Low-cost airline EasyJet announced today that it would cut up to 30 per cent of its workforce – roughly 4,500 jobs – as it continues to struggle with the air travel restrictions imposed because of the global coronavirus pandemic.
Following the airline’s announcement that it plans to reduce its fleet, staff and operational costs amid the Covid-19 crisis, GlobalData travel & tourism analyst, John Vandesquille, offers his view:
“With travel in Europe almost at a standstill, trimming costs is a necessity in the short term. However, easyJet’s latest announcement stems from management’s belief that travel demand will not return to pre-Covid levels until 2023.
“There is an element of risk here because demand could return sooner than that. According to GlobalData’s forecasts, the number of international arrivals should reach 2019 levels as early as 2021.
“This can be seen as a slightly risky bet for the airline considering that consumer confidence is returning as the crisis is slowly coming to an end and that a potential ‘travel itch’ from Europeans following months of lockdown should not be ignored.
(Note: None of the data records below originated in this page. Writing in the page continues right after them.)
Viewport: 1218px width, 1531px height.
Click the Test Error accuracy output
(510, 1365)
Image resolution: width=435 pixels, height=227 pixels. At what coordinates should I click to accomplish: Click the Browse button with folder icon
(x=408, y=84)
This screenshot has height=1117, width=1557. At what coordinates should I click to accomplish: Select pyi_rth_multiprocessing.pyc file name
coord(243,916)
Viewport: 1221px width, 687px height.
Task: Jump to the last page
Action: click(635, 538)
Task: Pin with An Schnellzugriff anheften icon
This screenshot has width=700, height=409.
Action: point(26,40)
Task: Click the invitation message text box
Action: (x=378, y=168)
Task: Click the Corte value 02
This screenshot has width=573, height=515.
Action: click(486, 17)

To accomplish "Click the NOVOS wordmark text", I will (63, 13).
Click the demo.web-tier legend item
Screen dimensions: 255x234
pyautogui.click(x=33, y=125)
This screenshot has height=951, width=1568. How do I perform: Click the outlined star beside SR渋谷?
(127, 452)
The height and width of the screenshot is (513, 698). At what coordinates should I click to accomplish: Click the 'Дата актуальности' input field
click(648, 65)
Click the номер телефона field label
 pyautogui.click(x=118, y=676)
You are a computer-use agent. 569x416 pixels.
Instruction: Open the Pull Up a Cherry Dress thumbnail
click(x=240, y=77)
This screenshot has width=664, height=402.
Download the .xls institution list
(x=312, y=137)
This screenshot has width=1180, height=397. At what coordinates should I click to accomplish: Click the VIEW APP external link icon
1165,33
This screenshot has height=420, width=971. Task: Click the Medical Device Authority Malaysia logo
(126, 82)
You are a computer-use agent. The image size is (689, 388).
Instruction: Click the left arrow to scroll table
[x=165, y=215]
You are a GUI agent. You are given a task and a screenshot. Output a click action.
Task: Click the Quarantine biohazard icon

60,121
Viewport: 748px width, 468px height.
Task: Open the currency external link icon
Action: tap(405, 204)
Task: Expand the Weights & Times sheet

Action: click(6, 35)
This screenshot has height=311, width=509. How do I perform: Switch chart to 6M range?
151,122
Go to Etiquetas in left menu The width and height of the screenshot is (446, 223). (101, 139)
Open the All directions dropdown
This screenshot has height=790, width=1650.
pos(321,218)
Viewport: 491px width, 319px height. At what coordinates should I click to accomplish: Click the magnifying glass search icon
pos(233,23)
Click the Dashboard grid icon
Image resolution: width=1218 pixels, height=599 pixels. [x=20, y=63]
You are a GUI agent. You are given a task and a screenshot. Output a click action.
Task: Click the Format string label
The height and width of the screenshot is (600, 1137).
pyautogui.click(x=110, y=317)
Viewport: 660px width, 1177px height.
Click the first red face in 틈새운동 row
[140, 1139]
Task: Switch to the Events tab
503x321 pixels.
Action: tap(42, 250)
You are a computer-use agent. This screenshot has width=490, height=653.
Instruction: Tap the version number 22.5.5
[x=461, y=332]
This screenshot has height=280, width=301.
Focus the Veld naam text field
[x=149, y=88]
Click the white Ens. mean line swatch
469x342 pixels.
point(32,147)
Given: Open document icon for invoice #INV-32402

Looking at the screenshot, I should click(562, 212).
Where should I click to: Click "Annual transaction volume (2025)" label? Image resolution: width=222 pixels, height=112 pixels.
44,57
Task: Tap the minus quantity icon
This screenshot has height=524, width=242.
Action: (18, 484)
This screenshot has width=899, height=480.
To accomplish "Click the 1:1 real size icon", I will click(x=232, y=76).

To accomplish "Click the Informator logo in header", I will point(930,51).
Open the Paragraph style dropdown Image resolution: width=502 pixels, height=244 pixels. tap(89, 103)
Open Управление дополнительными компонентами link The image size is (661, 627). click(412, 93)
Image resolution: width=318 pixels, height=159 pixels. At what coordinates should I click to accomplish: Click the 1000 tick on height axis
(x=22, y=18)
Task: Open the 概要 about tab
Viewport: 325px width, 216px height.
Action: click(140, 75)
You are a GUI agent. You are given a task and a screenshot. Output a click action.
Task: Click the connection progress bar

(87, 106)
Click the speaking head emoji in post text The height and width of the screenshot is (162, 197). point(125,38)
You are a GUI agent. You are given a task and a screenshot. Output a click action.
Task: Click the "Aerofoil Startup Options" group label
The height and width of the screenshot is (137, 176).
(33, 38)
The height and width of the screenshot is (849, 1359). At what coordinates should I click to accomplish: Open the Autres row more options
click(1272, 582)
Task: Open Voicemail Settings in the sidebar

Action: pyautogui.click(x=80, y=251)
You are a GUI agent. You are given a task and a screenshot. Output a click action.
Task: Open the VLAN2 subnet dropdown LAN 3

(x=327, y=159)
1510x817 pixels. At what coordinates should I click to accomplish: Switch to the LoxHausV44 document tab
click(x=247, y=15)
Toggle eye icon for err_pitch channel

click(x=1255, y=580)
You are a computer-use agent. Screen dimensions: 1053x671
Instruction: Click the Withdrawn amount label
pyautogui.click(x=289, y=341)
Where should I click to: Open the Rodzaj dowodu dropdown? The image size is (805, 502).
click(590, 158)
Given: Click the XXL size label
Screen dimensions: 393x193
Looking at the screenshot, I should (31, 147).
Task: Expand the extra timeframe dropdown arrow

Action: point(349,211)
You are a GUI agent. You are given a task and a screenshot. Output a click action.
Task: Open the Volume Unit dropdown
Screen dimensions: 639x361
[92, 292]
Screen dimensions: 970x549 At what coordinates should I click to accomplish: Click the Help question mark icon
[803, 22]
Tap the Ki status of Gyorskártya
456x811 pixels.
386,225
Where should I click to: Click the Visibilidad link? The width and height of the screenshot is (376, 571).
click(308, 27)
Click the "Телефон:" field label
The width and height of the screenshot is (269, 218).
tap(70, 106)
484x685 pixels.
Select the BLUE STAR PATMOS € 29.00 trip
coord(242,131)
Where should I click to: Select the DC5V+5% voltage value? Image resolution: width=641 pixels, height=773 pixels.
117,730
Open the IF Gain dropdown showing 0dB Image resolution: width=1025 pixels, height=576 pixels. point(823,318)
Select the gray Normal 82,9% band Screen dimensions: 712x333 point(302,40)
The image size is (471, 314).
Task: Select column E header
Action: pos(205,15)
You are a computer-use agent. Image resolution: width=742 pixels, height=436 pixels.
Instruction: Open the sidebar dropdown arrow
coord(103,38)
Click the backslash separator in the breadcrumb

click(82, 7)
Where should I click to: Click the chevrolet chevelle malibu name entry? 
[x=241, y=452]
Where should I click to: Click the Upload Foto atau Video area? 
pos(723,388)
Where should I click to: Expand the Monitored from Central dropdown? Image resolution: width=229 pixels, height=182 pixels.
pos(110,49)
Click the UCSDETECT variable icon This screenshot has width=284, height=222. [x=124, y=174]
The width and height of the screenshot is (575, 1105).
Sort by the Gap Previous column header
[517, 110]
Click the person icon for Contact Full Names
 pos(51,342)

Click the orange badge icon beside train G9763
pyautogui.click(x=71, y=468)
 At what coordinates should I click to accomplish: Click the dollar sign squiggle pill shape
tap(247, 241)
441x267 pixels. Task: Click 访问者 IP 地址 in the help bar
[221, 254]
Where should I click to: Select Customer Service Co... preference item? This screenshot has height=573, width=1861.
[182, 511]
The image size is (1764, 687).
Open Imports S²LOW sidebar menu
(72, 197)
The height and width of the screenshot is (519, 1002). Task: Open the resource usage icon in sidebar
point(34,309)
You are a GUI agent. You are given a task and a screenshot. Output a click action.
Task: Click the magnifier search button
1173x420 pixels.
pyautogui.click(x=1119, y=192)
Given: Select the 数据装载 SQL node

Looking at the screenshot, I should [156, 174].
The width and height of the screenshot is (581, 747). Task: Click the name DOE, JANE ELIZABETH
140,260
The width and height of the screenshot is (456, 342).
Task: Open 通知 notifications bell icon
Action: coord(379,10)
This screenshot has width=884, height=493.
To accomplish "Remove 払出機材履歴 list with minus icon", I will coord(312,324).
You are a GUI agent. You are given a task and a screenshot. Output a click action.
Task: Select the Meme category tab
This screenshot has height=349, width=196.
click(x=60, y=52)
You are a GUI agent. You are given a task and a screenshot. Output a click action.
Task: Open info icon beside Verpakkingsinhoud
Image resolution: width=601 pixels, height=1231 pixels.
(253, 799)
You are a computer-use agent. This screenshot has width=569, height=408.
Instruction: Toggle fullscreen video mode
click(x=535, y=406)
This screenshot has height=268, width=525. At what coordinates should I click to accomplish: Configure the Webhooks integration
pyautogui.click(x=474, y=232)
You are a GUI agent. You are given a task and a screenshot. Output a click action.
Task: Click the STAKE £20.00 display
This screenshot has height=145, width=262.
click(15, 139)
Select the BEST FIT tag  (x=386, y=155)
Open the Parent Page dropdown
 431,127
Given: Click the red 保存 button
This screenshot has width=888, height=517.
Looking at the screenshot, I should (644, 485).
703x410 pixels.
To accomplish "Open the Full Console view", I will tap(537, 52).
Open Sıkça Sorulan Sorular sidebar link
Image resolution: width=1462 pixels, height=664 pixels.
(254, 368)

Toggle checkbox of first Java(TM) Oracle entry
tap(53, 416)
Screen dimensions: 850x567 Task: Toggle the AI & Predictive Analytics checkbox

“Indeed, it will be essential for airlines, and even more particularly for those that are planning to be ready to fly for peak season like EasyJet, to be fully operational as quickly as possible.
“The pandemic will deeply modify the way we see travel and people are expected to be more health-conscious. Similarly, a post-Covid-19 economic recession is looming and it could have a significant impact on travel and tourism. But all this is unlikely to fully deter travellers.
“In a difficult economic context, low-cost airlines are the best equipped to make it out relatively safe. As such, easyJet can only hope that its decision to reduce its fleet and its workforce will not impede its recovery.”
Earlier this month, EasyJet announced that it would be resuming flights from 15 June.